3
«Wszedłeś do ludzi nieobrzezanych - mówili - i jadłeś z nimi».
4
Piotr więc zaczął wyjaśniać im po kolei:
5
«Modliłem się - mówił - w mieście Jafie i w uniesieniu ujrzałem jakiś spuszczający się przedmiot, podobny do wielkiego płótna czterema końcami [początkami] opadającego z nieba. I dotarł aż do mnie.
6
Przyglądając mu się uważnie, zobaczyłem czworonożne zwierzęta domowe i dzikie płazy i ptaki powietrzne.
7
Usłyszałem też głos, który mówił do mnie: "Zabijaj, Piotrze, i jedz!"
8
Odpowiedziałem: "O nie, Panie, bo nigdy nie wziąłem do ust niczego skażonego lub nieczystego".
9
Ale głos z nieba odezwał się po raz drugi:
10
"Nie nazywaj nieczystym tego, co Bóg oczyścił". Powtórzyło się to trzy razy i wszystko zostało wzięte znowu do nieba.
11
Zaraz potem trzech ludzi, wysłanych do mnie z Cezarei, stanęło przed domem, w którym mieszkaliśmy.
12
Tchnienie powiedziało mi, abym bez wahania poszedł z nimi.
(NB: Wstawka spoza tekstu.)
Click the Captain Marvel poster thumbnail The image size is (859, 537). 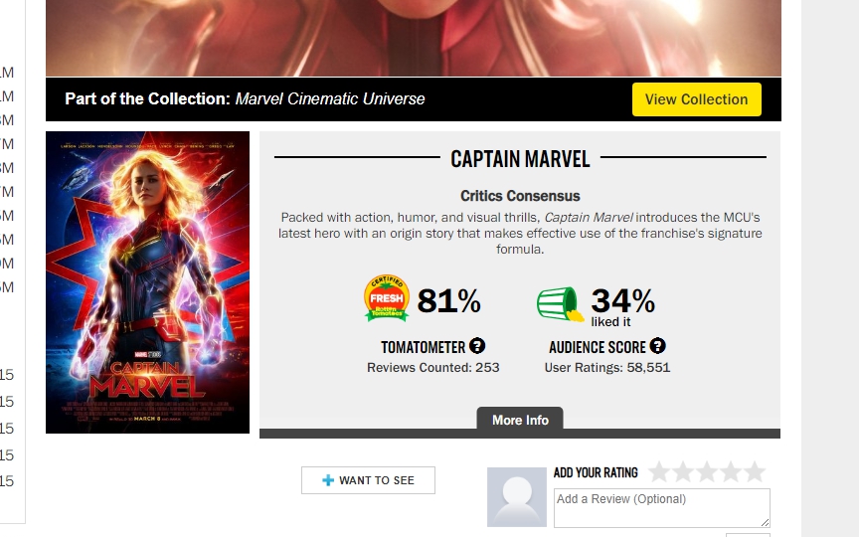[147, 282]
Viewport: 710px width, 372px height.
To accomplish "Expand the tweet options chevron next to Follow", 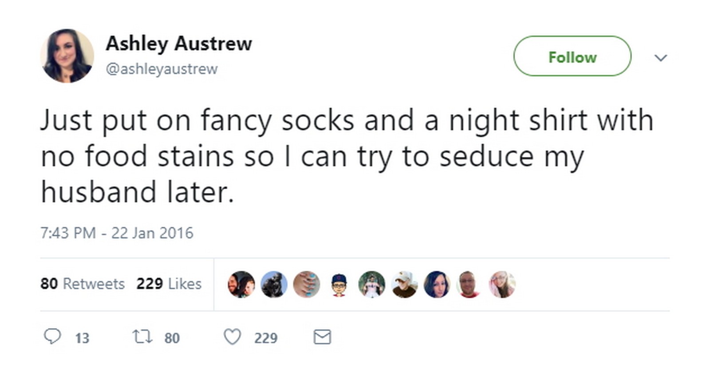I will [x=661, y=58].
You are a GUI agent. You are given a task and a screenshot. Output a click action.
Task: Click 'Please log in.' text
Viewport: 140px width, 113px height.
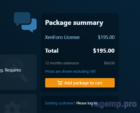[87, 103]
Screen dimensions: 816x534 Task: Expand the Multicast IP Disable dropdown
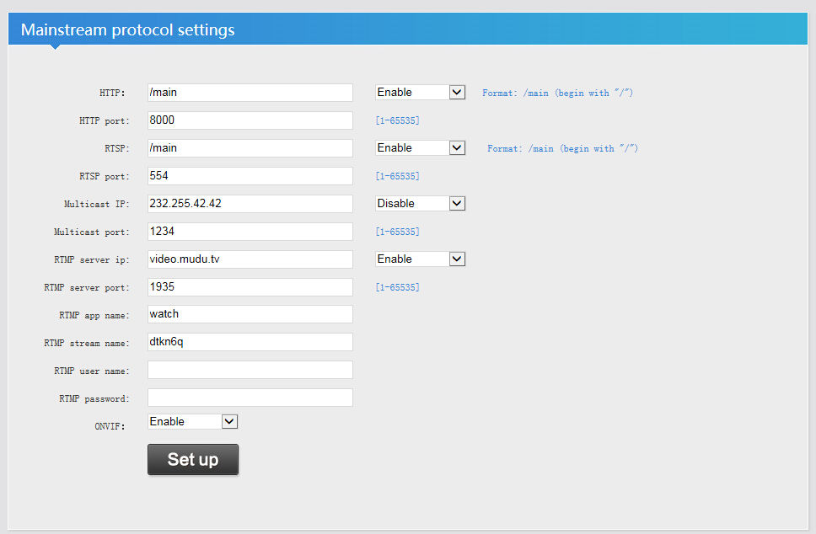(x=420, y=203)
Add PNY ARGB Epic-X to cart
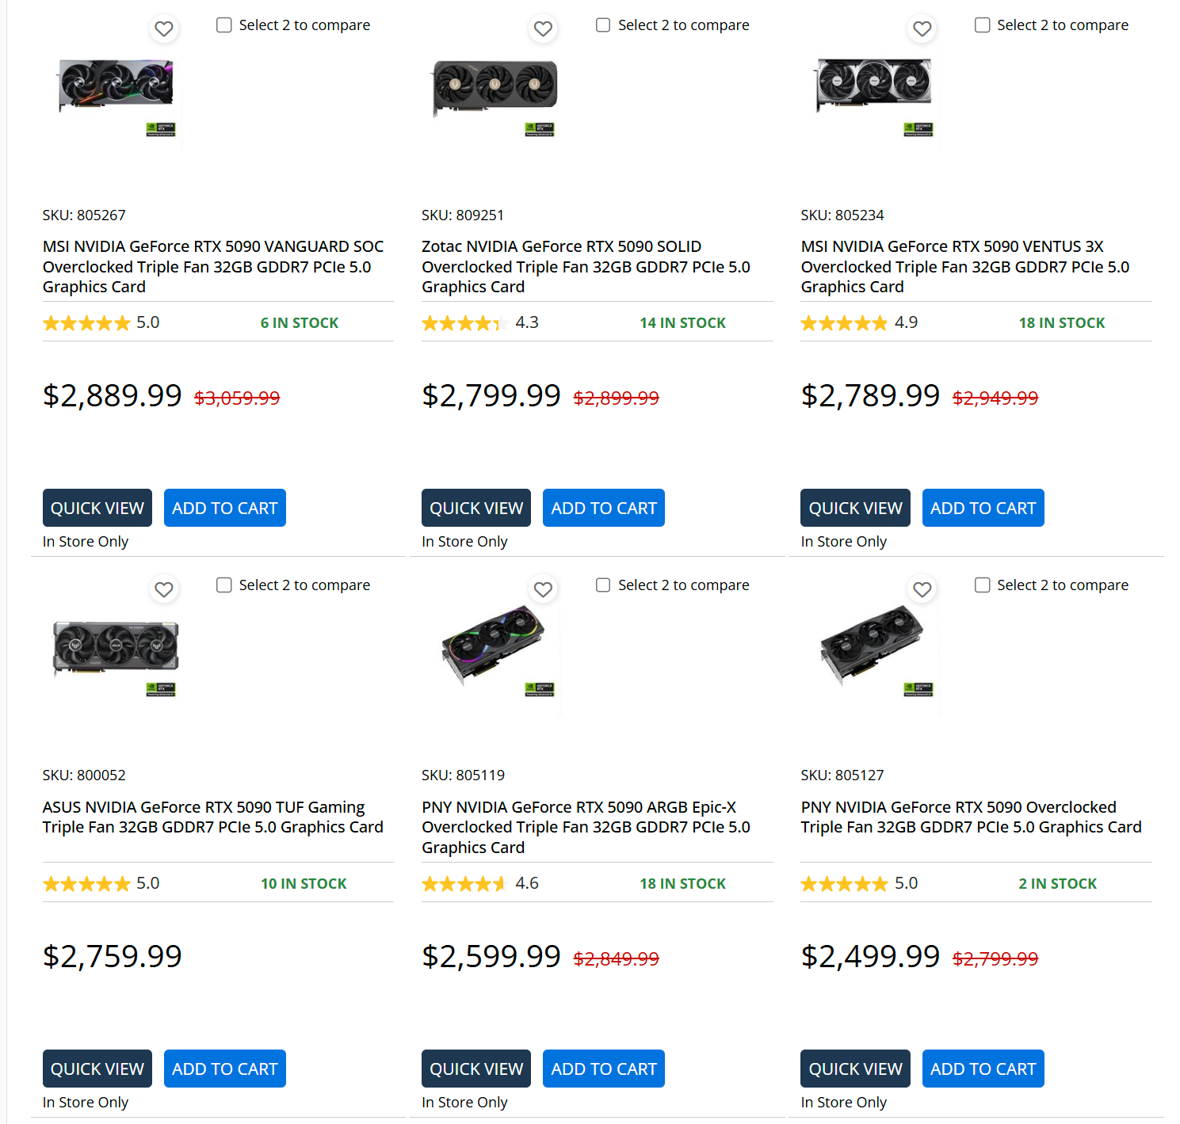Screen dimensions: 1180x1124 [x=604, y=1069]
Razem ze mną poszło też tych sześciu braci. Przybyliśmy do domu owego człowieka.
13
On nam opowiedział, jak zobaczył Posła (anioła), który zjawił się w jego domu i rzekł: "Poślij do Jafy i sprowadź Szymona, zwanego Piotrem!
14
On cię pouczy, jak zbawisz siebie i cały swój dom".
15
Kiedy zacząłem mówić, Tchnienie Święte zstąpiło na nich, jak na nas na początku.
16
Przypomniałem sobie wtedy słowa, które wypowiedział Pan: "Jan zanurzał w wodzie, wy zaś zanurzeni będziecie w Tchnieniu Świętym".
17
Jeżeli więc Bóg udzielił im tego samego daru co nam, którzyśmy uwierzyli w Pana Jeszu Chrystusa, to jakżeż ja mogłem sprzeciwiać się Bogu?»
18
Gdy to usłyszeli, zamilkli. Wielbili Boga i mówili: "A więc i narodom udzielił Bóg skorygowania, aby żyli".